The role of the crowd: collaboration and consensus
It can be tempting to focus on the eye-catching images and arresting texts that abound on crowdsourcing sites: colonies of comical-looking penguins, a soldier’s helmet pierced with shrapnel, a landscape so vivid one could step right into it, or the tale of the witch with her cow-sucking bag. But in many ways the real stars of the show are the members of the public who contribute their time, effort, ideas and artefacts. Their role vis-à-vis the research community is an active one: they are considered members of that community: ‘citizen scientists’, even though they may have few or no academic qualifications themselves.
Scientific decisions are often made on the basis of consensus. In Galaxy Zoo each galaxy is viewed by 40 volunteers and the final classification is determined on the basis of the majority judgement. The Medieval Texts Translation Project used a collaborative writing tool which supported discussion of, for example, vocabulary and interpretation. This enabled participants to engage with the project in different ways according to their preference; some would translate a whole poem from scratch, while others preferred to edit and comment on the translations already made.
Both Fiona (from interacting with her participants) and Kathryn (through her research) emphasise the importance of building a sense of community among the volunteers in a project and, crucially, a sense of ownership in the collective work and of making a positive contribution to current and future scholarship. In Galaxy Zoo, this was taken to its logical conclusion in naming volunteers as co-authors of a research paper reporting the discovery of a new astrophysical object. (Interestingly, this discovery provides a strong argument against replacing human crowds with computers, even though some efforts have been made in that direction, such as the automated tagging of artworks.)
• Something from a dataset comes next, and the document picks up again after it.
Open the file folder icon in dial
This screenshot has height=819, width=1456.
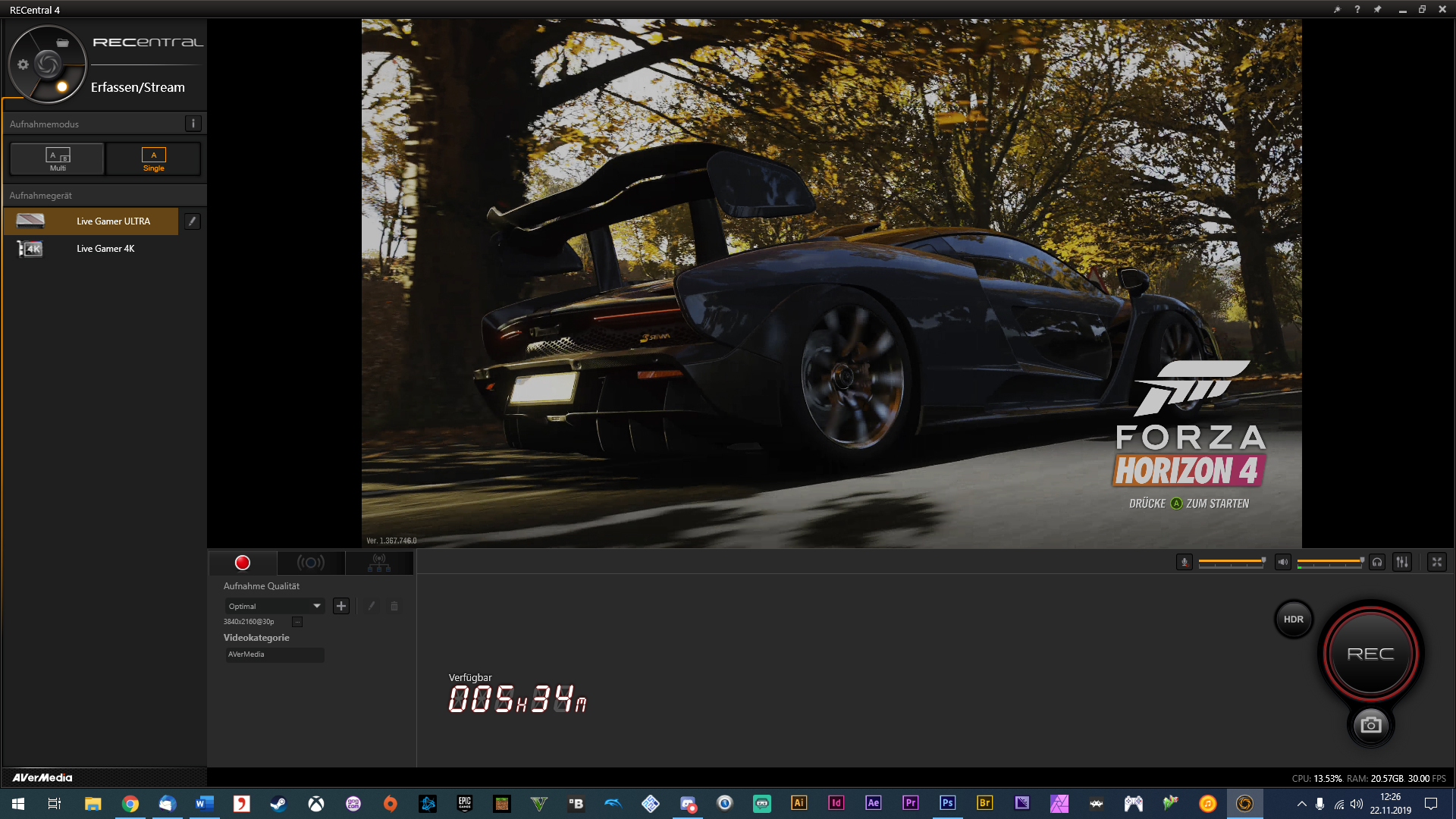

Even where participation doesn’t lead to scientific discovery, participants in crowdsourcing projects can derive great personal satisfaction from the experience. Contributors to the Europeana 1914-18 collection filmed for Irish TV news spoke of the gratification of being able to share a family treasure and the story associated with it with the world. In her research with the Art UK taggers, Kathryn found that participation increased their engagement with museums and galleries and a way to see paintings from galleries which they were unable to visit for themselves. Not only did they also grow in confidence in looking at art, they also found that their use of language improved overall. And for some, tagging fulfilled a therapeutic function, providing a welcome distraction from difficult personal situations. Virtual volunteering therefore, can open up possibilities for ‘anywhere, anytime’ volunteering, and with it a sense of purpose and personal value.
References:
Ridge, M. (2014). Crowdsourcing our Cultural Heritage. London: Routledge.
Dunn, S. & Hedges, M. (2012). Crowd-Sourcing Scoping Study: Engaging the Crowd with Humanities Research. Arts & Humanities Research Council.
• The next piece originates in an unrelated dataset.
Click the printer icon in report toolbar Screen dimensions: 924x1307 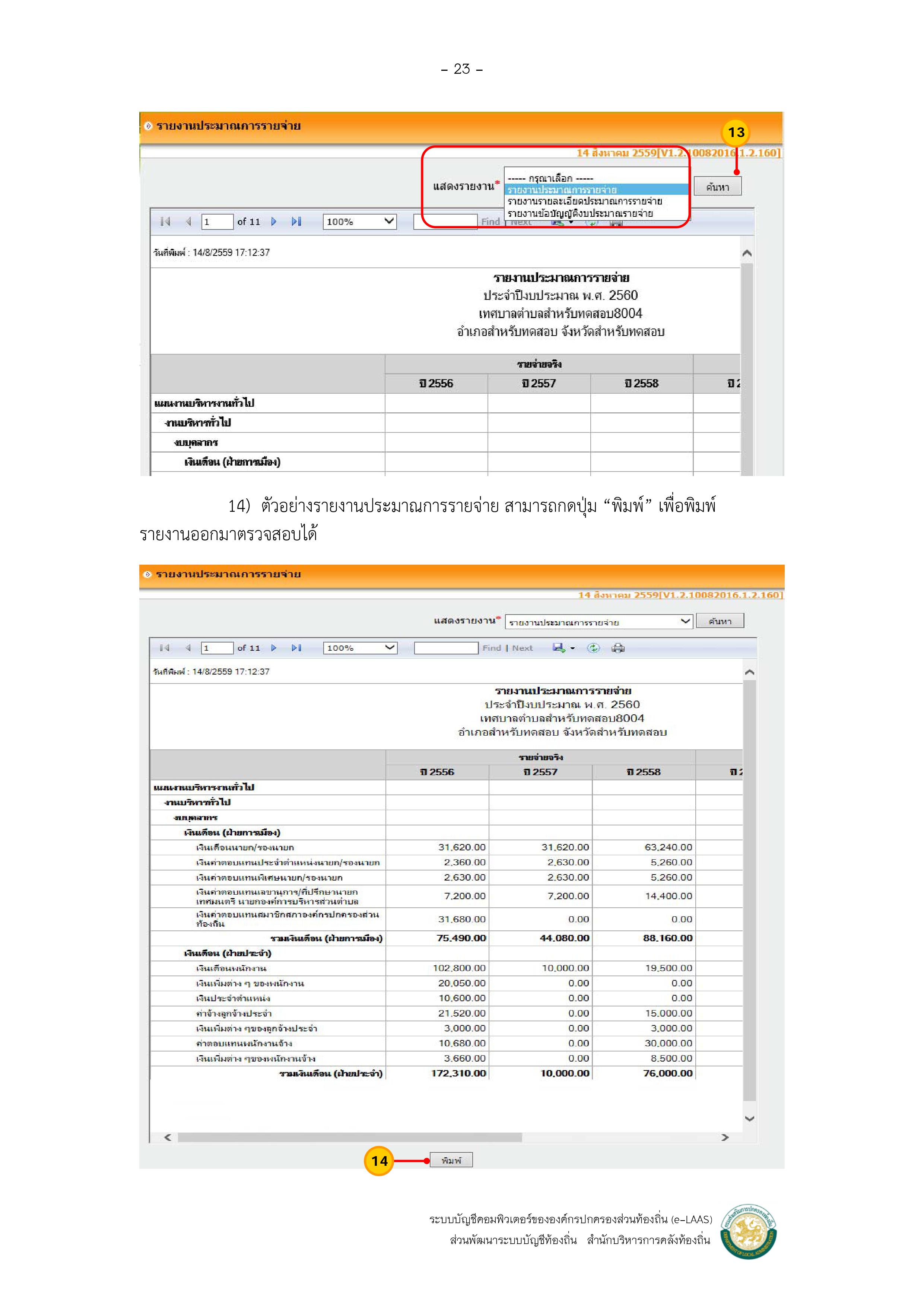pos(618,648)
This article has been compiled from notes made at ‘Crowdsourcing for Impact’, a forum held on 4 March 2016 at IT Services as part of Academic IT’s annual Engage programme. The speakers were Dr Grant Miller (Zooniverse), Kate Lindsay (Great War Archive) and Dr Kathryn Eccles (Art UK research project). The convenor was Dr Ylva Berglund Prytz, who also presented on behalf of Dr Fiona Whelan. All interpretations and errors are mine.